Access to main app secrets from Rails engine initializer

Question

I have been trying (unsuccessfully) to access the main app's application secrets from within my Rails mountable engine. The whole point of a mountable engine is to provide modularity. Therefore a common pattern would be to provide configurable parameters, some of which need to be secret, in the main app, which would then be used by the engine.

In my specific case, I am using carrierwave and fog in my engine to upload files to an AWS bucket. The exact bucket and AWS credentials are not specified in the engine, but in the main app, since they will vary providing which app is mounting the engine.

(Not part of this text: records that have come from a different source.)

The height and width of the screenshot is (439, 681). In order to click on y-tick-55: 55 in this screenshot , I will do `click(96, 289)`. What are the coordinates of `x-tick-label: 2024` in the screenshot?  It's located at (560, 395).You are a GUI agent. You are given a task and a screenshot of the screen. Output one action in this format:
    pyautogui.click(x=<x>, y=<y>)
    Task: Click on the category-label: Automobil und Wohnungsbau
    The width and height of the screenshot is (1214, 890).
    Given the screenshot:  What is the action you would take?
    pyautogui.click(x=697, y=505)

However, the initializer for carrierwave when mounted in the engine fails as it cannot find the Rails.application.secrets for the main app:

require 'carrierwave'
require 'carrierwave/storage/fog'

CarrierWave.configure do |config|
  config.fog_provider = 'fog/aws'

  config.fog_credentials = {
    :provider               => 'AWS',
  :aws_access_key_id      => Rails.application.secrets.S3_AWS_ACCESS_KEY_ID,
  :aws_secret_access_key  => Rails.application.secrets.S3_AWS_SECRET_ACCESS_KEY
  }
  config.fog_directory  = Rails.application.secrets.CARRIERWAVE_CONFIG_FOG_DIRECTORY
  config.storage = :fog
end

This fails when engine is started with

Missing required arguments: aws_access_key_id, aws_secret_access_key (ArgumentError)

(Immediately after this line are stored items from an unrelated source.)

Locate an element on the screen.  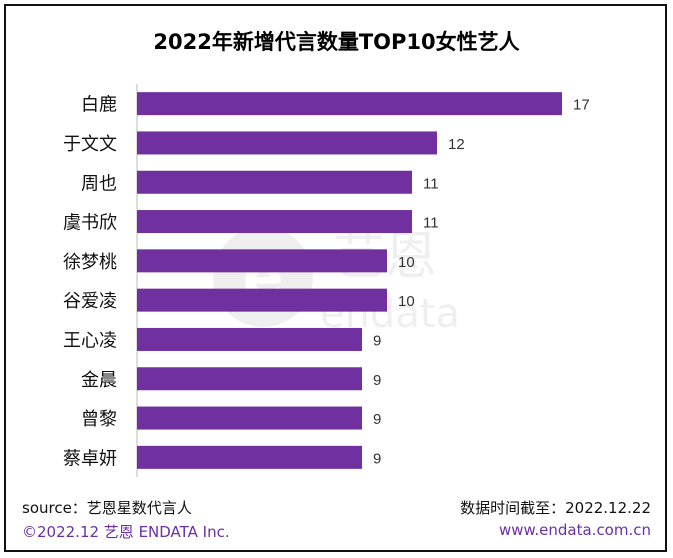
category-label: 金晨 is located at coordinates (99, 380).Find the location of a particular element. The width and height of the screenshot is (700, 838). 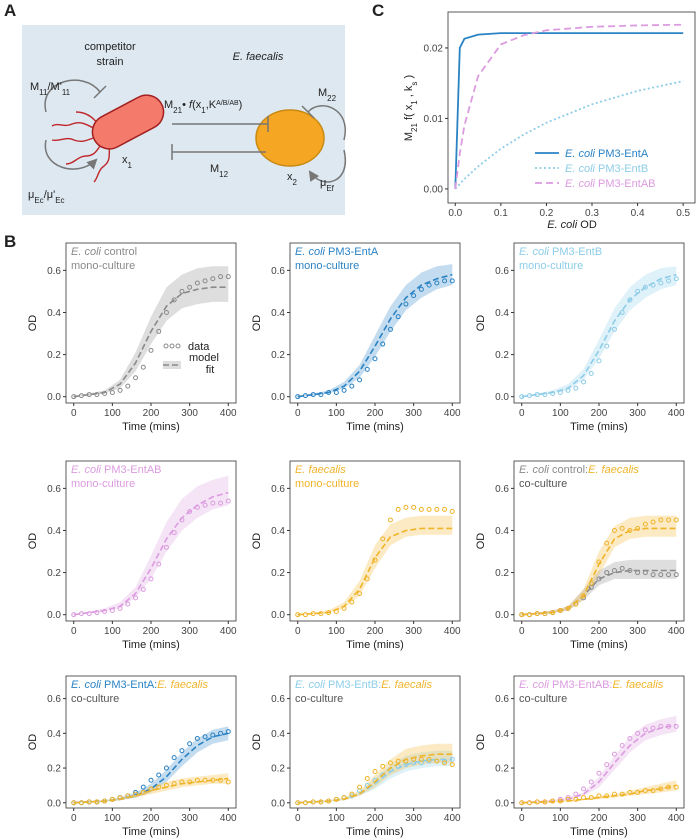

panel-label: B is located at coordinates (10, 242).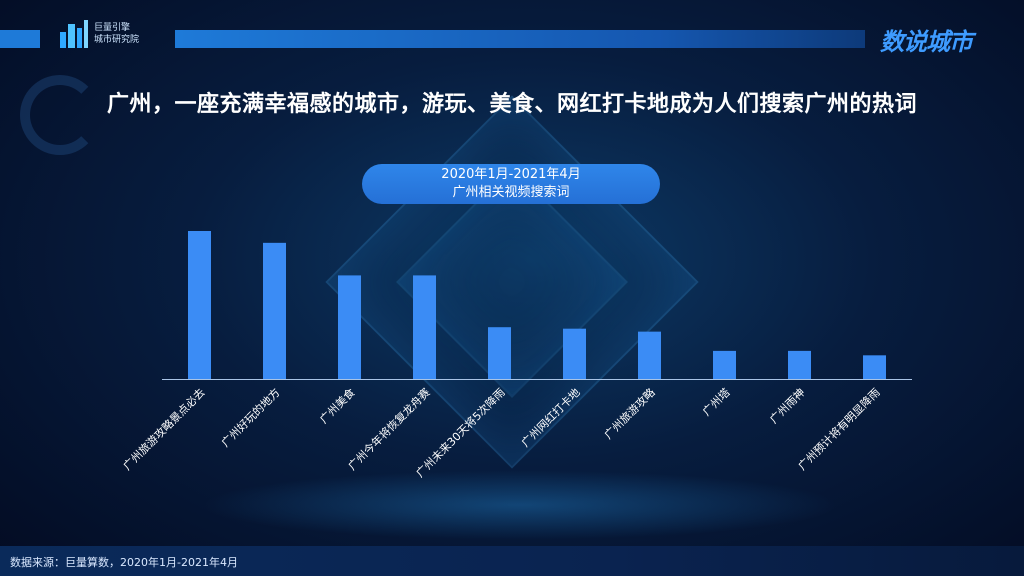 The width and height of the screenshot is (1024, 576). What do you see at coordinates (511, 192) in the screenshot?
I see `chart-subtitle: 广州相关视频搜索词` at bounding box center [511, 192].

as in fact Rails.application.secrets.S3_AWS_ACCESS_KEY_ID (and the others) evaluates to nil in the initializer. It does evaluate correctly inside the engine's controllers once the app is running, but in the initializer it is nil.

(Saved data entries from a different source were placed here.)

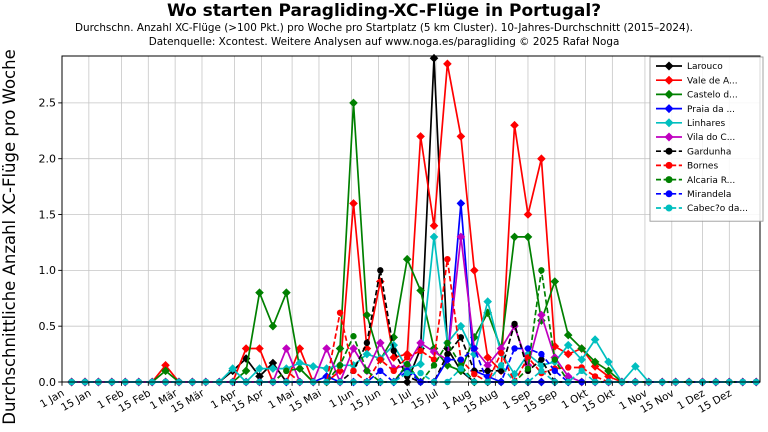 Image resolution: width=768 pixels, height=432 pixels. Describe the element at coordinates (48, 160) in the screenshot. I see `y-tick-label: 2.0` at that location.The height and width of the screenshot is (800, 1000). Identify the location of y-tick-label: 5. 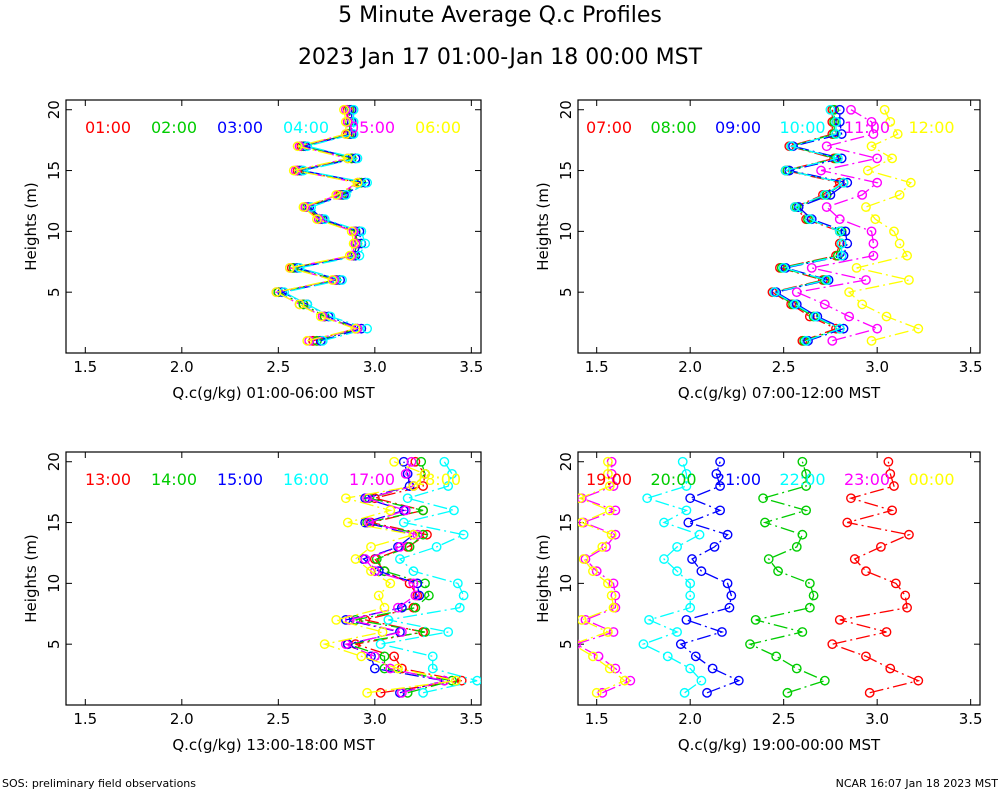
(566, 644).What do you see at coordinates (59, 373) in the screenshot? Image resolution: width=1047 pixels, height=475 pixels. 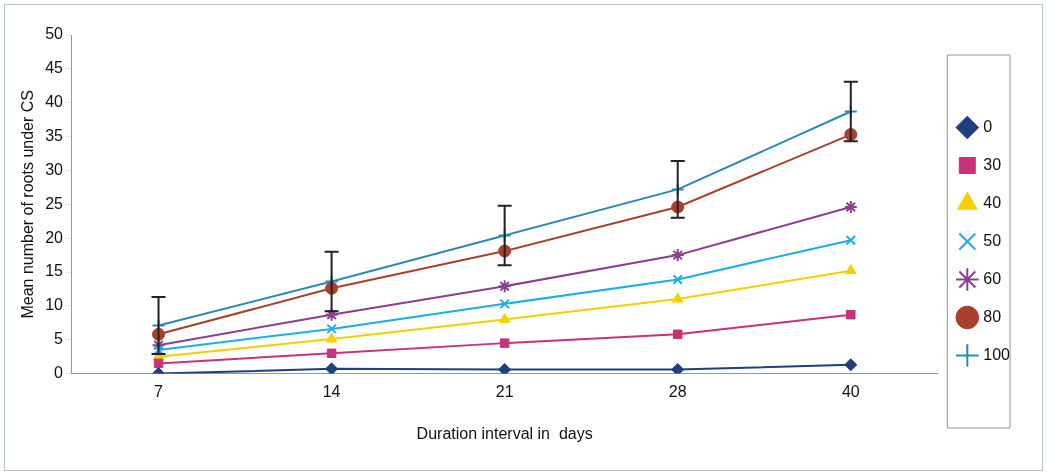 I see `y-tick-label: 0` at bounding box center [59, 373].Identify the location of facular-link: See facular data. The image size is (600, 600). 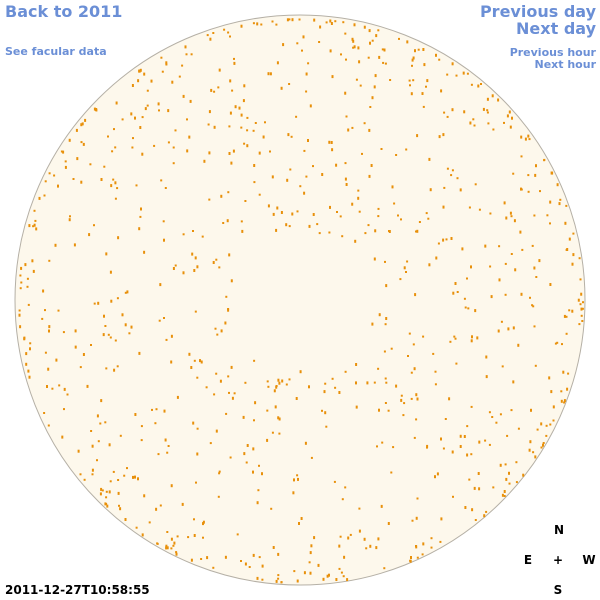
(56, 52).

I have modified this like the following:

:aws_access_key_id      => Rails.application.secrets.S3_AWS_ACCESS_KEY_ID || ENV["S3_AWS_ACCESS_KEY_ID"]

and exported the ENV VARIABLE in each production environment for use with the engine, but this is less than ideal. Any solution would be appreciated.

Answer 1

1. In your engine's initializer (config/initializers/engine_name.rb), define a configuration option to store the AWS credentials and fog directory:

# config/initializers/engine_name.rb
EngineName.configure do |config|
  config.aws_access_key_id = nil
  config.aws_secret_access_key = nil
  config.fog_directory = nil
end

2. In the main app, provide the values for these configuration options in an initializer:

# config/initializers/engine_name.rb
EngineName.configure do |config|
  config.aws_access_key_id = Rails.application.secrets.S3_AWS_ACCESS_KEY_ID
  config.aws_secret_access_key = Rails.application.secrets.S3_AWS_SECRET_ACCESS_KEY
  config.fog_directory = Rails.application.secrets.CARRIERWAVE_CONFIG_FOG_DIRECTORY
end

3. Modify your carrier wave initializer in the engine to use the configuration options:

# engine_name/config/initializers/carrierwave.rb
require 'carrierwave'
require 'carrierwave/storage/fog'

CarrierWave.configure do |config|
  config.fog_provider = 'fog/aws'

  config.fog_credentials = {
    provider: 'AWS',
    aws_access_key_id: EngineName.configuration.aws_access_key_id,
    aws_secret_access_key: EngineName.configuration.aws_secret_access_key
  }

  config.fog_directory = EngineName.configuration.fog_directory
  config.storage = :fog
end

By using this approach, you allow the main app to provide the necessary secrets through the engine's configuration, which avoids the issue of accessing the main app's secrets directly from the engine.